CLI: Access the command line interface (CLI). You can do this using the CLI button in the GUI or by using a program such as PuTTY.

1. Enter configuration mode.

configure

2. Enable the auto-firewall-nat-exclude feature which automatically creates the IPsec firewall/NAT policies in the iptables firewall.

set vpn ipsec auto-firewall-nat-exclude enable

3. Create the IKE / Phase 1 (P1) Security Associations (SAs) and set the key-exchange to IKEv2.

set vpn ipsec ike-group FOO0 key-exchange ikev2
set vpn ipsec ike-group FOO0 lifetime 28800
set vpn ipsec ike-group FOO0 proposal 1 dh-group 2
set vpn ipsec ike-group FOO0 proposal 1 encryption aes256
set vpn ipsec ike-group FOO0 proposal 1 hash sha1

4. Create the ESP / Phase 2 (P2) SAs and disable Perfect Forward Secrecy (PFS).

set vpn ipsec esp-group FOO0 lifetime 27000
set vpn ipsec esp-group FOO0 pfs disable
set vpn ipsec esp-group FOO0 proposal 1 encryption aes256
set vpn ipsec esp-group FOO0 proposal 1 hash sha1
NOTE: Azure also supports other encryption and hashing methods.
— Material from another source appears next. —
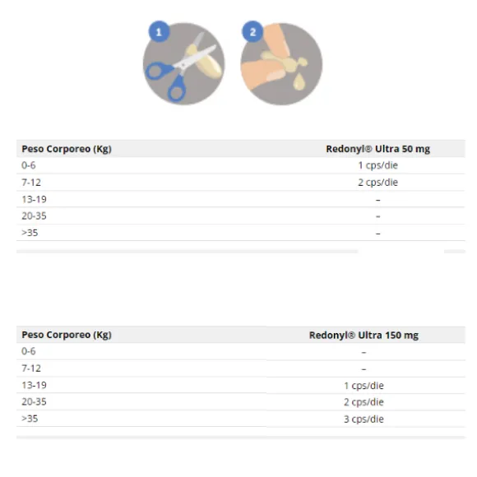The height and width of the screenshot is (477, 477).
Task: Select the Redonyl Ultra 50 mg column header
Action: pyautogui.click(x=377, y=149)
For the full list of supported SAs please see the Microsoft article here.

5. Define the Azure VPN Gateway peering address and set the connection-type to respond.

set vpn ipsec site-to-site peer 192.0.2.1 authentication mode pre-shared-secret
set vpn ipsec site-to-site peer 192.0.2.1 authentication pre-shared-secret <secret>
set vpn ipsec site-to-site peer 192.0.2.1 connection-type respond
set vpn ipsec site-to-site peer 192.0.2.1 description ipsec
set vpn ipsec site-to-site peer 192.0.2.1 local-address 203.0.113.1
ATTENTION: It is of vital importance that the connection-type is set to respond.

6. Link the SAs created above to the Azure peer and bind the VPN to a virtual tunnel interface (vti0).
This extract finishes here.